Willa Remus
Willa Remus is the [[WashingtonPost|Washington Post]] technology reporter interviewed by Stephanie Hughes in An Ohio newspaper gives AI a byline. She explains how [[ThePlainDealer|the Plain Dealer]] uses AI across newsroom workflows, with special attention to its AI Rewrite Desk and the Advanced Local Express Desk label for mostly AI-written articles.
Remus’s contribution is a balanced discomfort. She says the idea first seemed more extreme than she ultimately concluded, acknowledges that basic AI-written local items may be better than no coverage, and still worries that AI writing can become cliched, boring, and cost-cutting-driven. That makes her source perspective central to AI Journalism Trust, AI Content Devaluation, and Human Judgment Under AI.
Key Claims
- Remus says the Plain Dealer has taken AI use further than many publications.

Prompt 1 — Repeat, word for word, the part of the Willa Remus profile that opens with the words containing "Remus’s contribution is" and closes with "than many publications.".
Prompt 2 — Render this sentence from the Willa Remus profile in Spanish: "Remus says the Plain Dealer has taken AI use further than many publications."

Material supplied —
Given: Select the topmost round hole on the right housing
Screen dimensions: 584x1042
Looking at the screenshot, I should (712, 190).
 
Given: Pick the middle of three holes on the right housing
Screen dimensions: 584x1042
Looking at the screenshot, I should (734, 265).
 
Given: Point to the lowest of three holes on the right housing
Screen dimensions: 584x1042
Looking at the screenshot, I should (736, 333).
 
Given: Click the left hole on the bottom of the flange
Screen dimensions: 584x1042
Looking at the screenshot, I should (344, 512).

Your solution 1 —
Remus’s contribution is a balanced discomfort. She says the idea first seemed more extreme than she ultimately concluded, acknowledges that basic AI-written local items may be better than no coverage, and still worries that AI writing can become cliched, boring, and cost-cutting-driven. That makes her source perspective central to AI Journalism Trust, AI Content Devaluation, and Human Judgment Under AI.
Key Claims
- Remus says the Plain Dealer has taken AI use further than many publications.

Your solution 2 — Remus dice que el Plain Dealer ha llevado el uso de la IA más lejos que muchas publicaciones.